With the pictures left out, transcribe exactly the lines from the one with "The width and" through the end of the data.
################
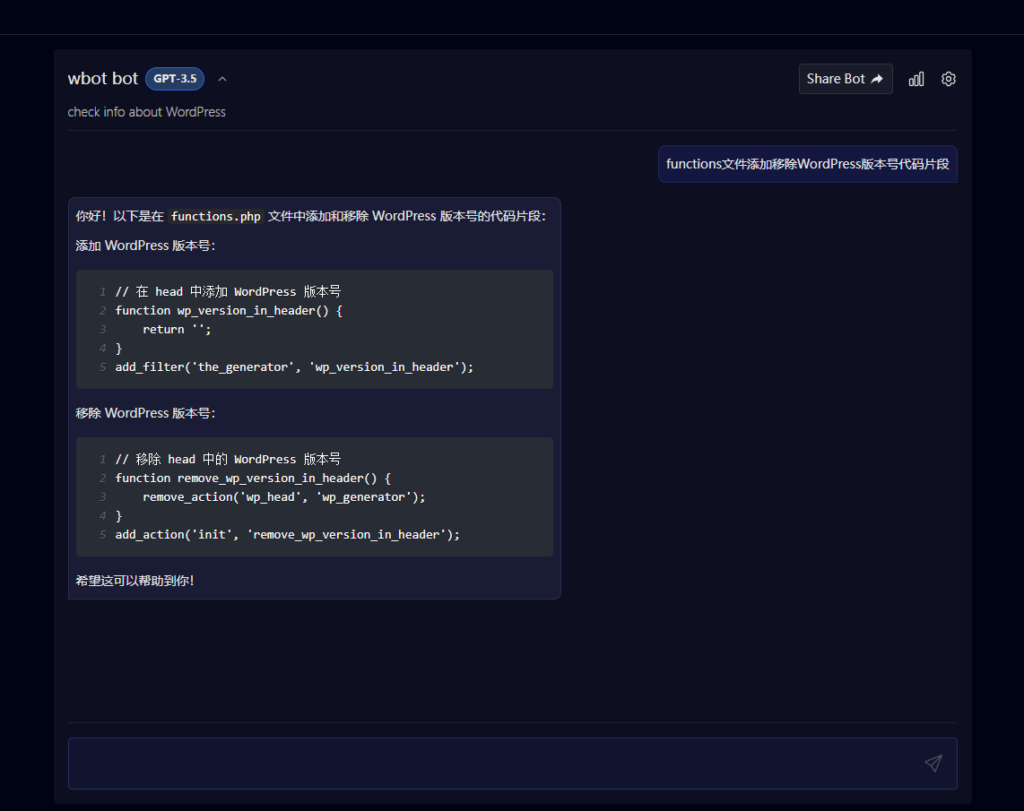Image resolution: width=1024 pixels, height=811 pixels.
Task: Collapse header using chevron beside GPT-3.5
Action: point(222,79)
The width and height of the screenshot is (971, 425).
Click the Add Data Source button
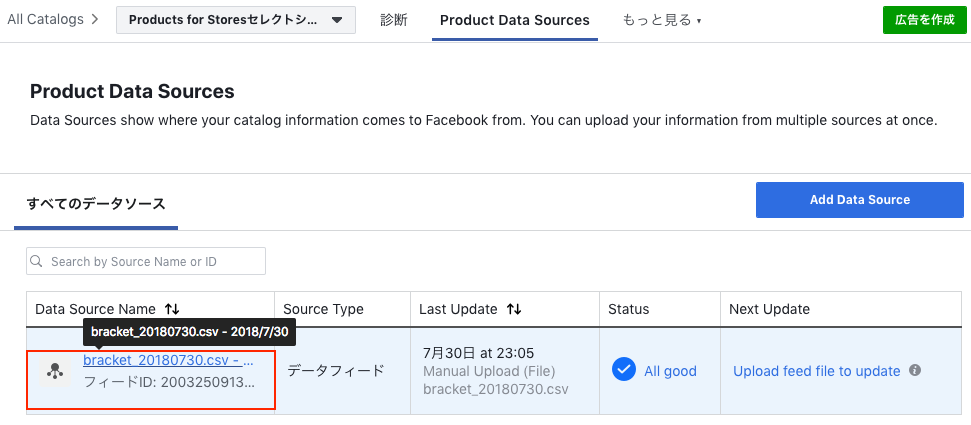860,199
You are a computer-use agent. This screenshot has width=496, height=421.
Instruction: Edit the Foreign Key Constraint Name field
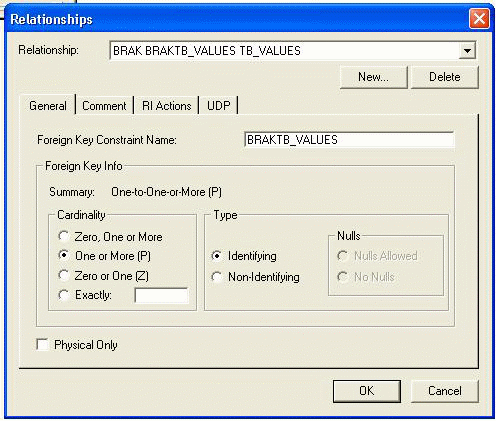pyautogui.click(x=349, y=139)
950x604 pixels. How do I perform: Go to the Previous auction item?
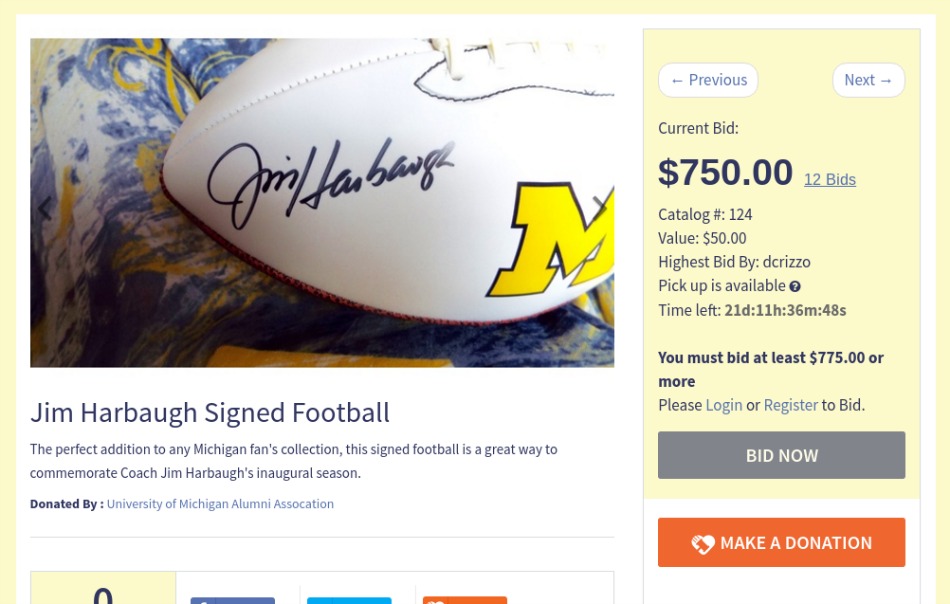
################
REPLY —
The width and height of the screenshot is (971, 425).
Click the Add Data Source button
860,199
You are a computer-use agent. This screenshot has width=496, height=421.
Instruction: Edit the Foreign Key Constraint Name field
pyautogui.click(x=349, y=139)
950x604 pixels. How do I perform: Go to the Previous auction item?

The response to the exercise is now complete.